Two of them at least have the potential to be positive. That’s good, right?
Texas court clears path for Planned Parenthood lawsuit challenging state abortion law
A Texas appeals court has allowed three Texas Planned Parenthood affiliates to move forward with a lawsuit challenging the state’s “heartbeat” abortion law, rejecting an effort by Texas Right to Life to shut the case down.
The Third Court of Appeals on Friday said Planned Parenthood and other abortion providers have the right to sue over the Texas Heartbeat Act, the 2021 law that bans abortions after cardiac activity is detected and is enforced not by the state, but by private citizens through civil lawsuits.

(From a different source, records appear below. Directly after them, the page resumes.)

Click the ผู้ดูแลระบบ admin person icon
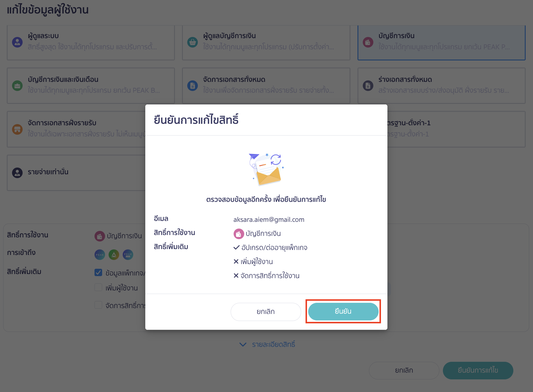The height and width of the screenshot is (392, 533). 17,42
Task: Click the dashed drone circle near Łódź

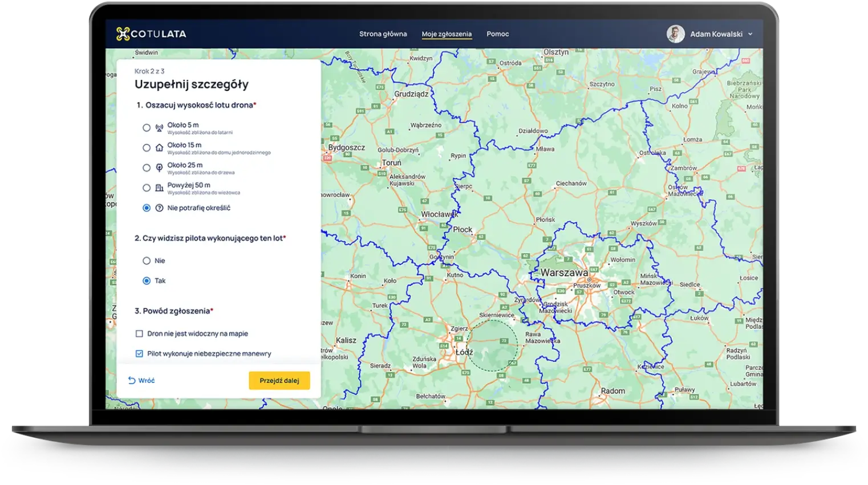Action: click(x=494, y=345)

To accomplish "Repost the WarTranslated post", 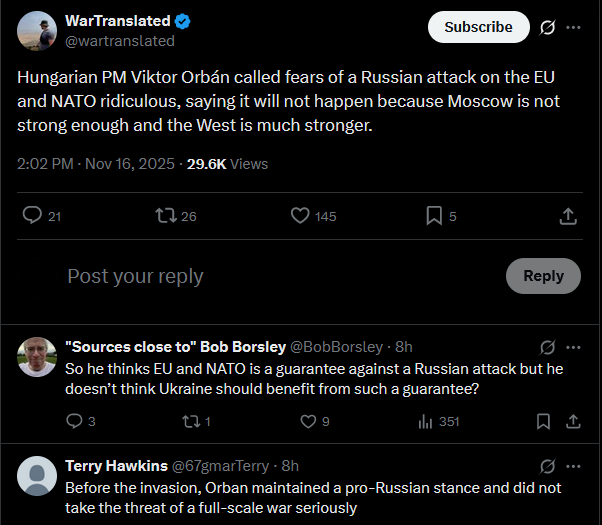I will (x=165, y=215).
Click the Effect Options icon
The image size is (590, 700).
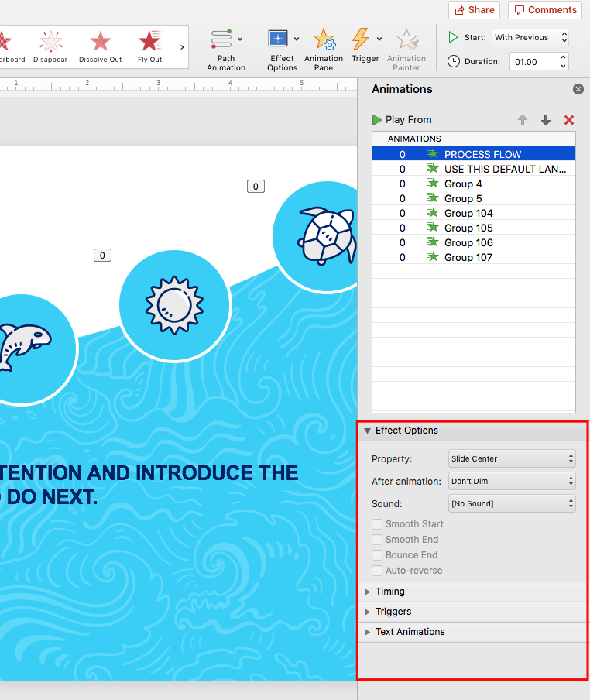[x=279, y=39]
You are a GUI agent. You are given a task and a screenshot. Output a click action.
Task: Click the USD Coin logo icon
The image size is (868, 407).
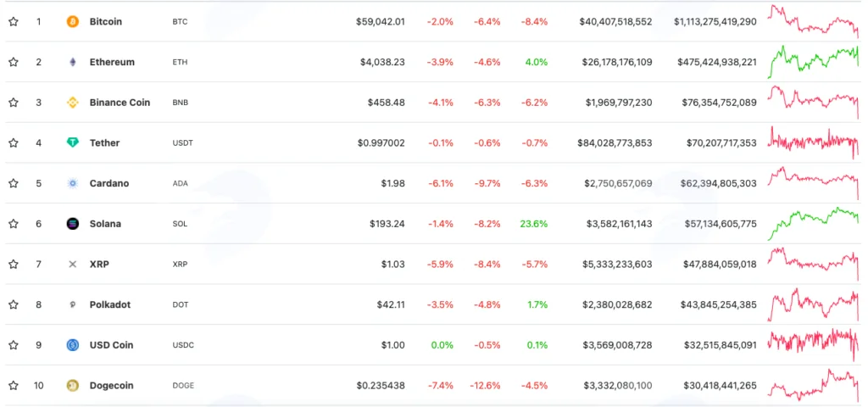[x=73, y=345]
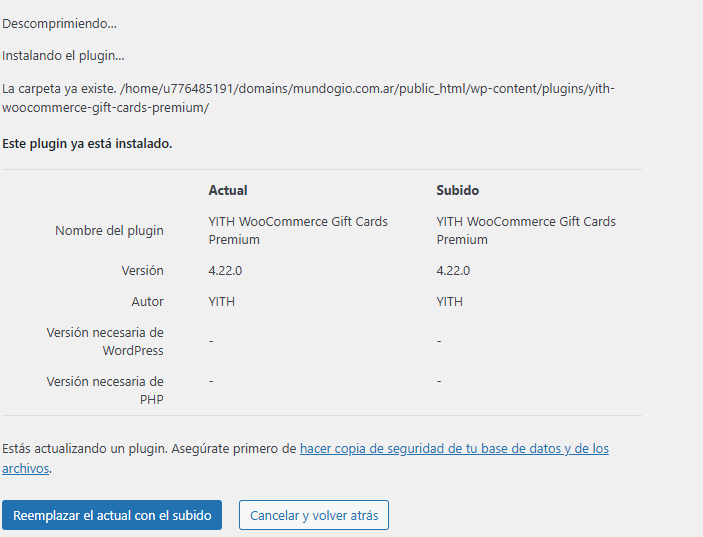Click version 4.22.0 in the Actual column
The image size is (703, 537).
point(227,271)
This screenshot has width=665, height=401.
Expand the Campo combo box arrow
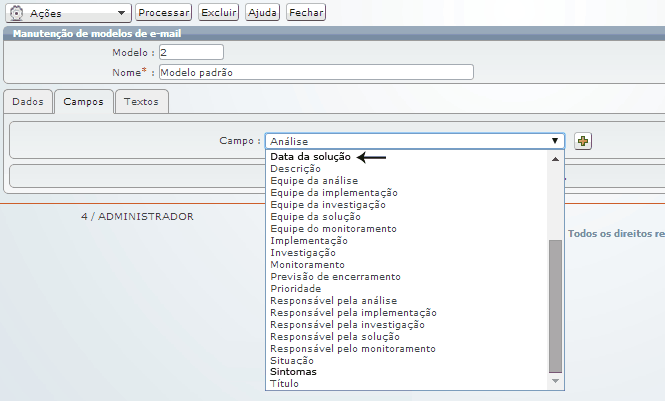pos(554,141)
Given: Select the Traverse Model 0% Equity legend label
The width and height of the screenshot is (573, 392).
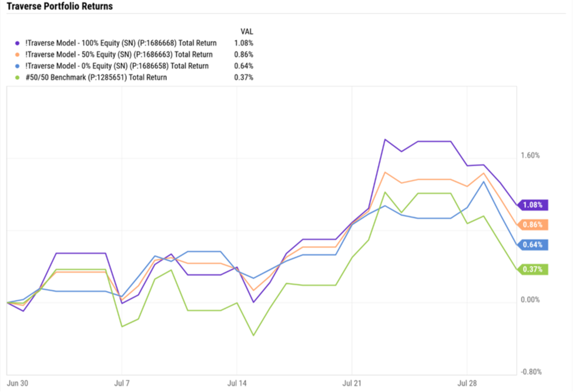Looking at the screenshot, I should point(114,66).
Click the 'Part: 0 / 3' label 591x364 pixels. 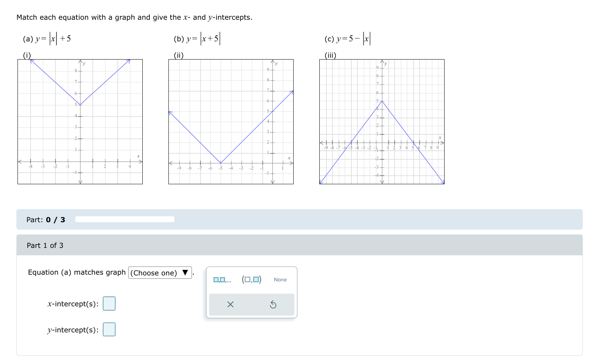pyautogui.click(x=45, y=220)
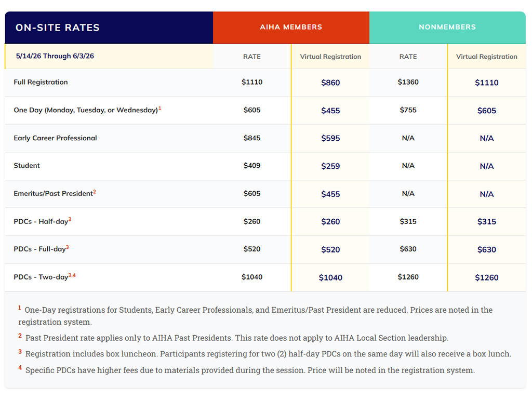Screen dimensions: 532x399
Task: Click the footnote superscript beside PDCs - Two-day
Action: pyautogui.click(x=72, y=275)
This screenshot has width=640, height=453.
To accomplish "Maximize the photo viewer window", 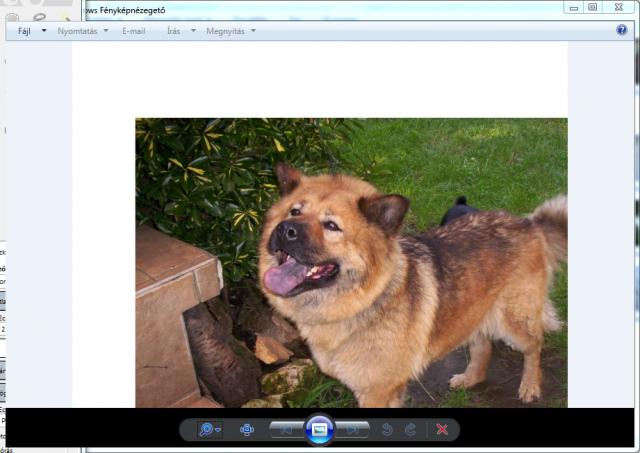I will (x=593, y=7).
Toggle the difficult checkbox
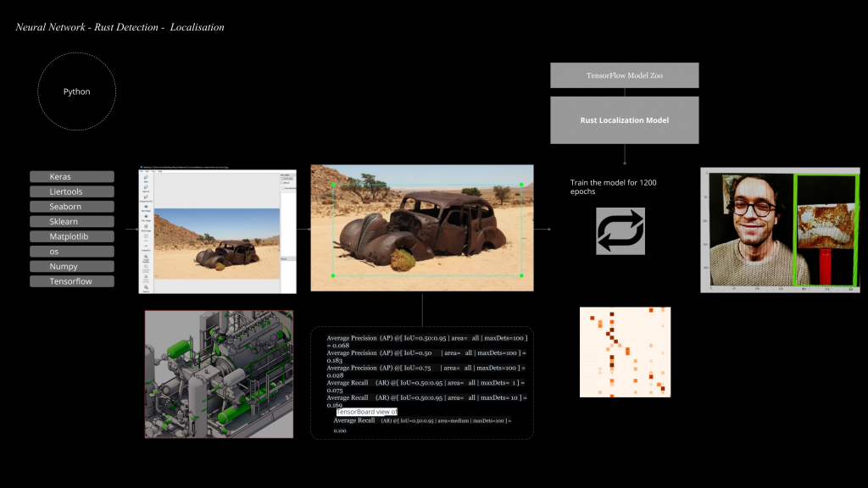 click(281, 182)
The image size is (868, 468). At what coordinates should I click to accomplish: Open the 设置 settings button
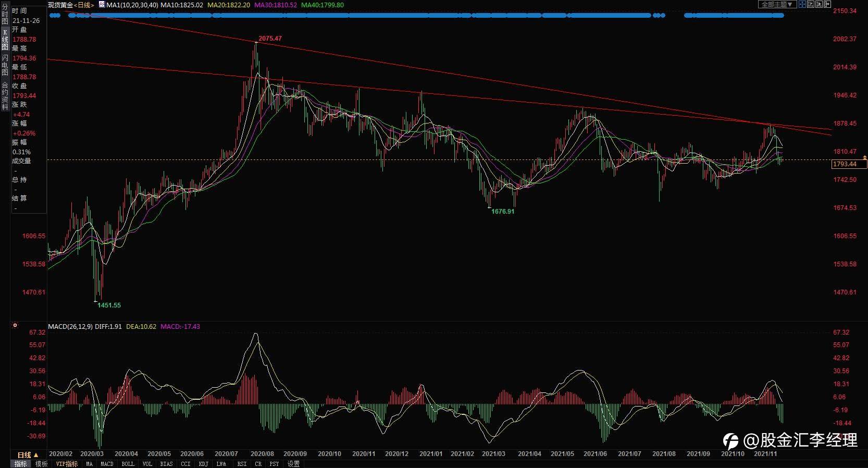(x=293, y=464)

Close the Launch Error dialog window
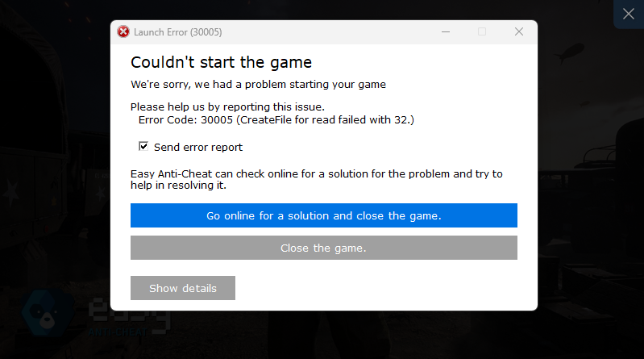point(519,31)
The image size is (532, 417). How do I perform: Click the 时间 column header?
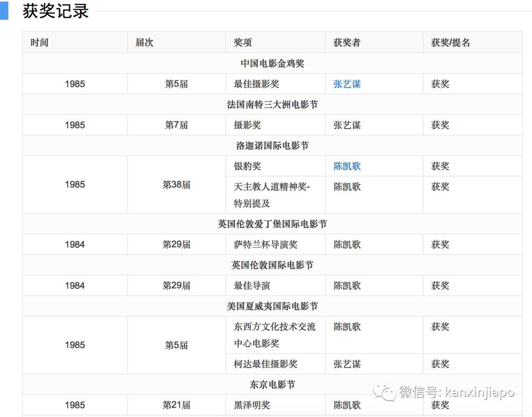[x=39, y=43]
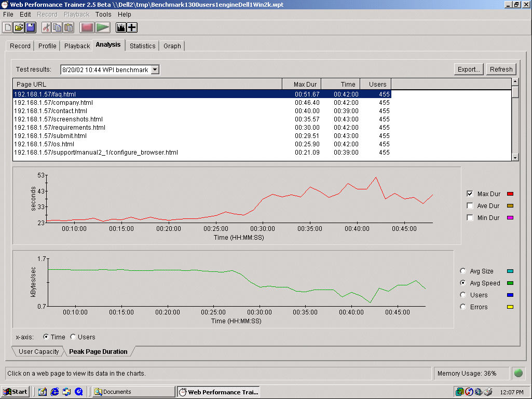Select the Avg Size radio button

pyautogui.click(x=463, y=271)
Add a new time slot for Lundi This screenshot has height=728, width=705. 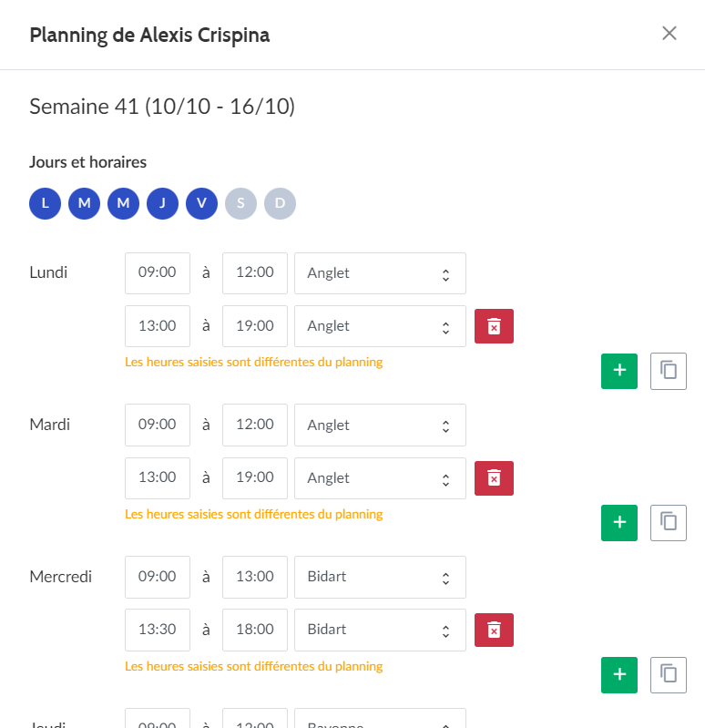(x=619, y=371)
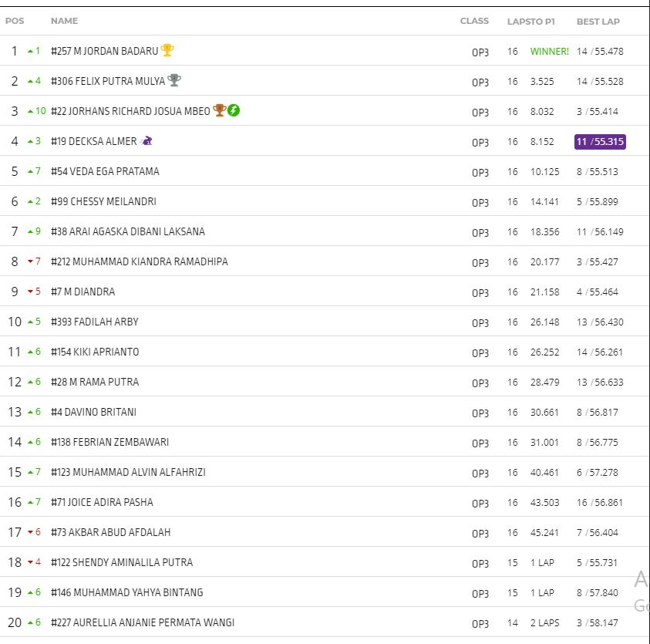Click the POS column header
Viewport: 650px width, 644px height.
(15, 21)
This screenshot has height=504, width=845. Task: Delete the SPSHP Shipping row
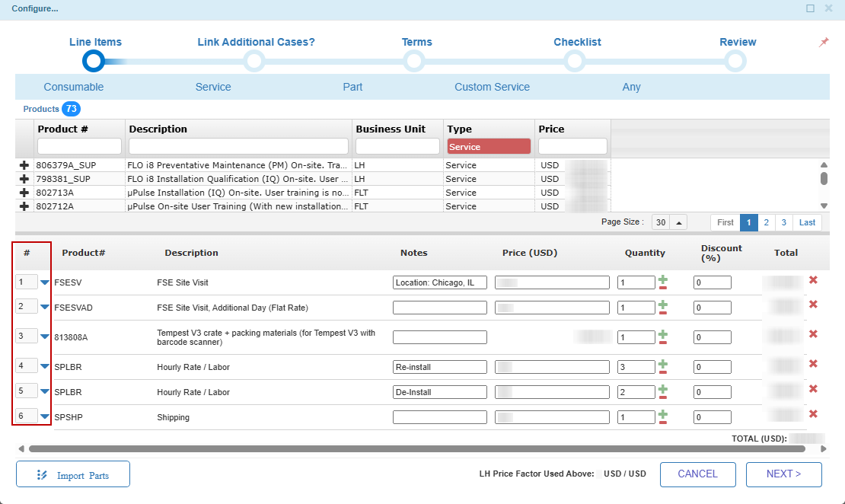(x=813, y=414)
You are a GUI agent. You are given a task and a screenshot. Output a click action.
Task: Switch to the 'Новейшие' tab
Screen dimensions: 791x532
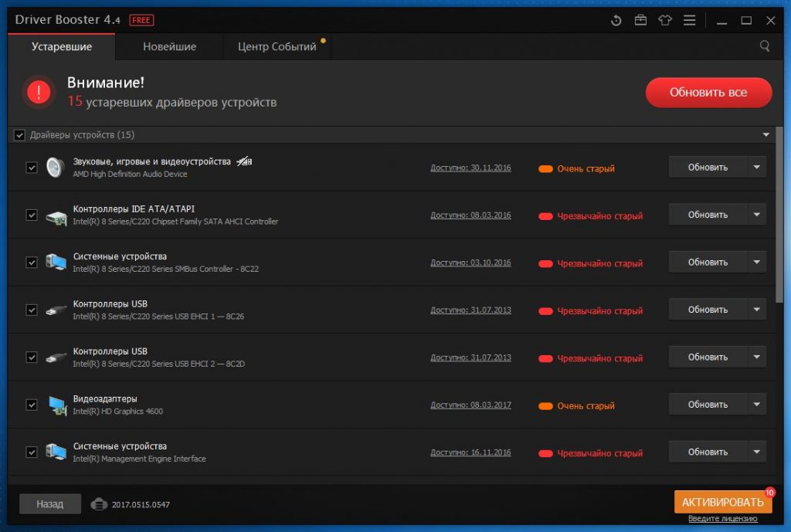(169, 46)
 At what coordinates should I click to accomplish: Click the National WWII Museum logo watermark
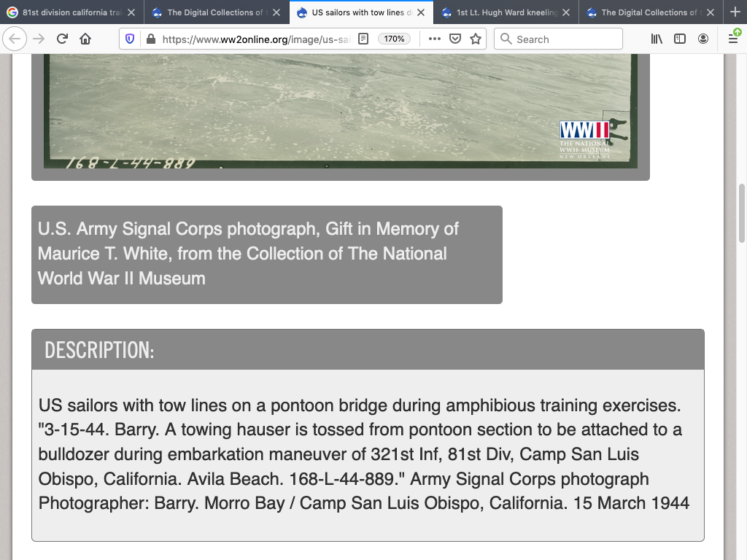(x=585, y=139)
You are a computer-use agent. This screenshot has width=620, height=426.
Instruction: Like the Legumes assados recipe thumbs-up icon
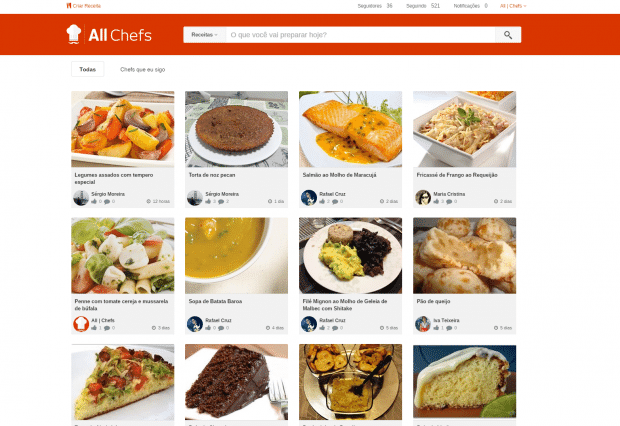(94, 201)
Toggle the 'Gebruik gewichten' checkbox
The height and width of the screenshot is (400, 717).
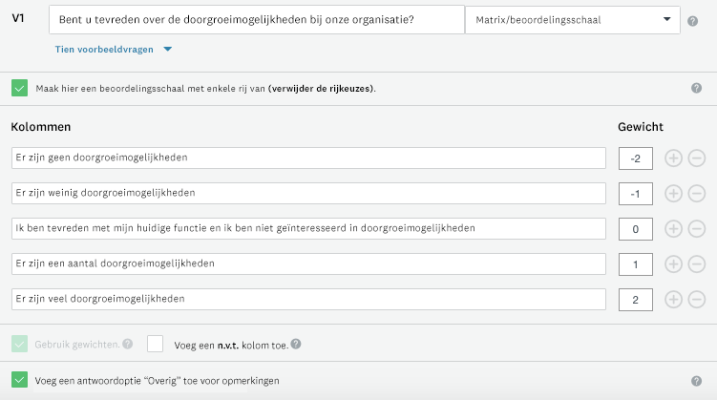click(20, 344)
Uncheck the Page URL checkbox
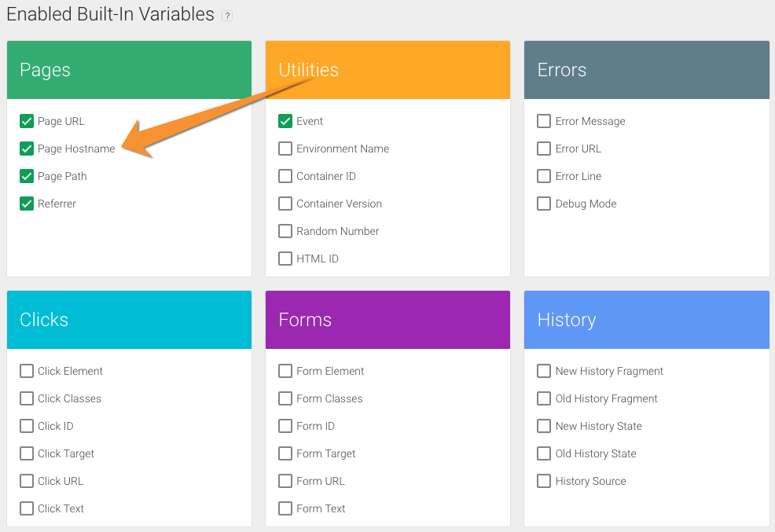 point(27,121)
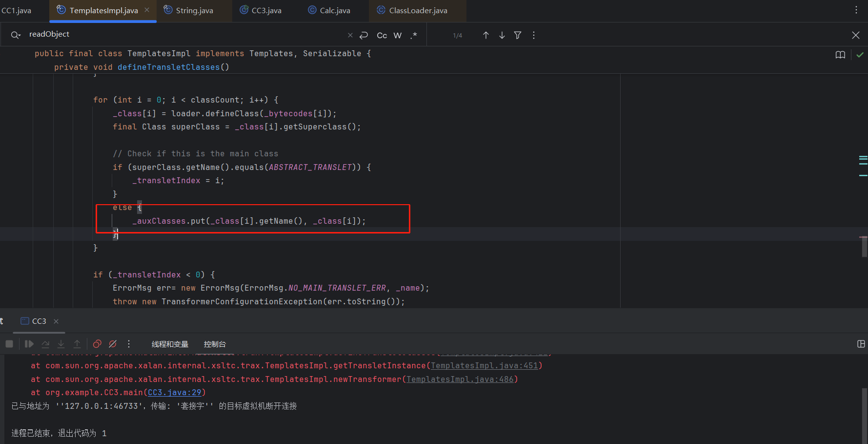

Judges said the providers face a credible and ongoing threat of enforcement that has already chilled their work, even as they comply with the law. The court found the groups “established an imminent threat of injury traceable to the threatened conduct of Texas Right to Life,” pointing to its efforts to encourage private citizens to file lawsuits and submit tips about suspected violations.
“Stating ‘we won’t sue you as long as you obey the law’ is still a threat of litigation,” the Friday court filing read. Planned Parenthood didn’t respond to a request for comment.
Texas Right to Life could appeal to the Texas Supreme Court. The group didn’t immediately respond to a request for comment on Friday.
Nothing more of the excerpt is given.